Sicher schließt er ganz bewusst auch die mit ein, die man sonst schnell zu Sündenböcken
macht. Ich bin es euch schuldig, sagt er, euch das Evangelium zu predigen.
Da mag man fragen: wieso schuldig?
Nun, für Paulus ist die Verkündigung des Evangeliums nicht nur eine Nebenbeschäftigung.
Im Gegenteil: weil er dazu berufen wurde, ist es sein Lebenszweck.
Aber es ist nicht nur oder vielleicht sogar gar nicht die Berufung, die ihn gewissermaßen
dazu verpflichtet, das Evangelium weiterzusagen, denn er verweist ja nicht auf diese
Berufung.
Der Grund liegt vielmehr im Evangelium selbst.
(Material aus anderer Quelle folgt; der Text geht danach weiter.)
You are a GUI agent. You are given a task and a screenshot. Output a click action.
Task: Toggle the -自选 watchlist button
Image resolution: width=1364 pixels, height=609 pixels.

Denn wer die Botschaft des Evangeliums
empfangen und für sich im Glauben angenommen hat, der kann doch eigentlich nicht anders
als davon reden. Also darum ist er es allen Menschen schuldig, ihnen das Evangelium zu
predigen.
Und wenn das so ist, dann gilt das natürlich nicht nur für Paulus, sondern für alle
Menschen! Schon deswegen, weil unser Herr Jesus Christus denen, die ihm nachfolgen,
und damit auch uns, aufgetragen hat, alle Völker zu seinen Jüngern zu machen! (Mt 28, 19)
Um des Evangeliums willen sind wir Schuldner aller Menschen geworden.
Gewiss, es ist nicht jedermanns Sache, Prediger oder Predigerin zu werden, aber das
ist auch nicht unbedingt gemeint. Denn schon in unseren Familien und unter unseren
Freunden und Bekannten gäbe es genug Möglichkeiten, das Evangelium weiter zu sagen.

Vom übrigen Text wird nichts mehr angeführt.